When her nieces and nephew were ready to start their collegiate careers after high school, she decided to go with them. 

She enrolled in early childhood classes at Stanly Comunity College in Albemarle in 2003 but then moved to Wadesboro later in the year and married Oscar Little. She switched her classes to South Piedmont Community College in 2004, but then life found a way to interrupt again.

“Life got busy, enjoying becoming a grandma, August 3, 2004,” Judy Little added.

She was a busy grandma, and had to keep up with her business, church ministries and volunteer work. So, college had to wait once again.

Little worked as a substitute teacher, continued to run her business, cut hair for seniors, mentored young people in how to run a business and took girls and young women to conventions and competitions to show them how to be a successful female business owner. 

“Let them get that experience of inside a business, running a business, some of the things it takes to run a business,” Little explained.

Her "You Are So Special Beauty Salon," located on West Caswell Street in Wadesboro, became a home base for mentoring young people.

Eventually, the time was right to return to college in 2019, but she had changed her mind on her degree. This time, she was going to get a business degree and use it to help her salon and make sure she was doing things right.

But, a counselor reminded her how close she was to finishing what she started all those years ago.

"She [the counselor] said, ‘Come on back.’ She said, ‘You’re too close to throw in the towel,'” Little said.

So, in the spring of 2019 she returned to South Piedmont Community College to finish her degree in early childhood education.

Sadly, life had one more thing to throw at her, which proved almost too much to bear. In March of 2021, Little’s sister, Mildred Loretta Harris, the oldest of her sisters, died of COVID-19.

"My heart was so heavy, and I’m like, ‘God you got to help me, you’ve got to give me something to help me stand.’ Because, I didn’t feel like I could make it. And I was going through one of my drawers and I found a letter and birthday cards,” Little said through tears.

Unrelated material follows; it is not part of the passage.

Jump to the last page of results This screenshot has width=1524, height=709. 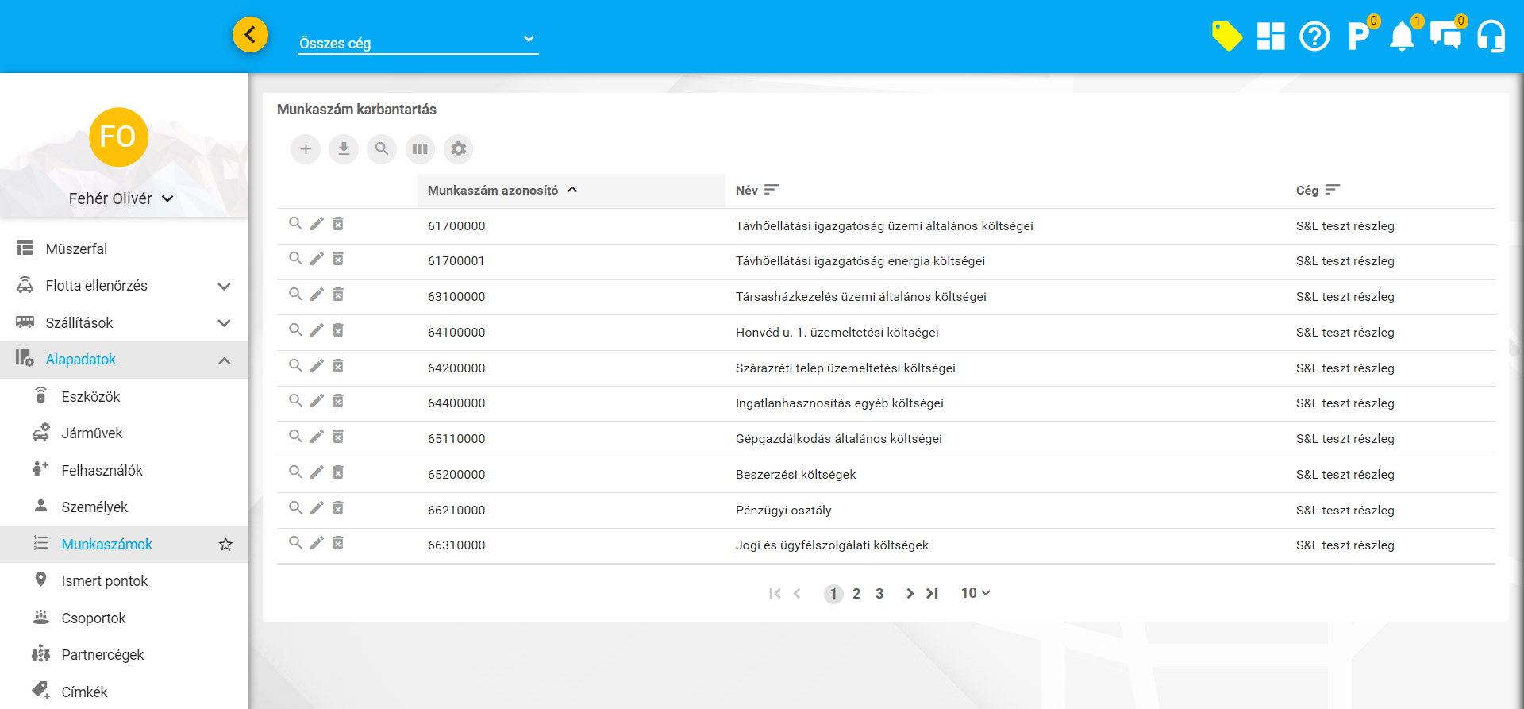point(933,593)
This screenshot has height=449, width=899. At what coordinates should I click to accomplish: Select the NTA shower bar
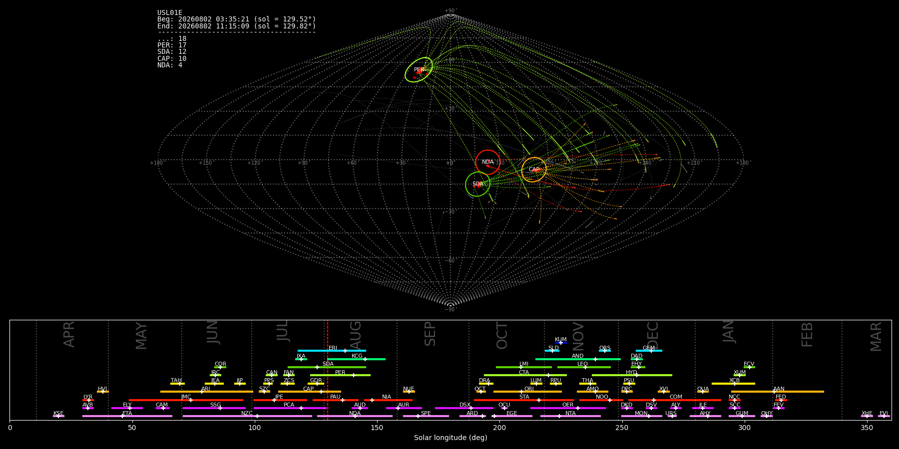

The letter was from months earlier, when she transcribed what her sister told her about how God would bless her and her husband for the work they were doing. 

“I found that letter that Sunday morning, and I tell you, I felt like superwoman. And I’m so glad she told me to write it down,” Little continued.

The letter kept her spirit in March, leading her to graduation just two months later at the age of 60. Eighteen years after her journey had started, her older sister’s spirit helped her finish it.

"I am so blessed, I am strong as I am and I am sharp as I am, because I have been around some iron, and iron sharpens iron,” Little said simply.

She already plans to use her degree in early childhood education from South Piedmont Community College. She wants to open a daycare and because of her life experiences, she wants to make sure the daycare has a special employee to help the children.

"I definitely want to have a counselor in my daycare, because tragedies happen all the time in lives of all children. And children have nobody to talk to,” Little said.

Now, with her degree in hand and new experiences on the horizon, Little said all her recent success is possible because of her faith, along with support and love from her family.